In post-Maidan Ukraine, the issue is not merely about what corruption cases are charged, but which are ignored. That should be considered an improvement, as should the indictment of officials like Roman Nasirov—the former head of the State Fiscal Service, suspected of embezzling over $75 million—are political allies of the same officials who authorize their prosecutions.

But the prospect of an independent prosecutorial arm seems distant until SAPO’s opaque legislative mandate is addressed, GPO and NABU straighten their procedural and jurisdictional arrangements, and the charging documents and records of conviction in high-level corruption cases are made public. Furthermore, things got “ messier” yet in April—the words of former U.S. Deputy Assistant Defense Secretary Michael Carpenter—when NABU presented evidence that the Head of SAPO, Nazar Kholodynsky, had obstructed justice by influencing prosecutors and judges and by warning suspects of upcoming searches.

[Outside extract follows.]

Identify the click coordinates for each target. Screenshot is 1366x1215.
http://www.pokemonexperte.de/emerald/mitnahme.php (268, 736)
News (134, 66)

Delivering Equal Justice to All Ukrainians

Episodes like those at the GPO are representative of the persistence of Soviet-era apparatchik-style appointments, which bring loyalists into office rather than well-qualified technocrats. Calls for new generations of Ukrainian leaders to enter government have echoed across offices large and small. Within the justice sector and judiciary, the void of political independence does not merely shield corrupt officials, it also undermines the Revolution of Dignity and demeans the everyday Ukrainian’s access to justice.

During the height of the Revolution, public defenders from the CCLAP represented the Bankova Street Prisoners, a group of protesters beaten outside of then-President Yanukovych’s mansion and detained for months. At that time, police officers discriminately informed suspects of their right to counsel; Article 59 of the Ukrainian Constitution, which has guaranteed that protection since 2000, was recognized by the Constitutional Court of Ukraine but is effectively toothless. CCLAP’s less obvious, but no less challenging task, is strengthening the defense bar by introducing adversarial legalism into a profession with a legacy of cozy relations between state prosecutors and judges — a job well-suited for its former director, Andriy Vyshnevsky.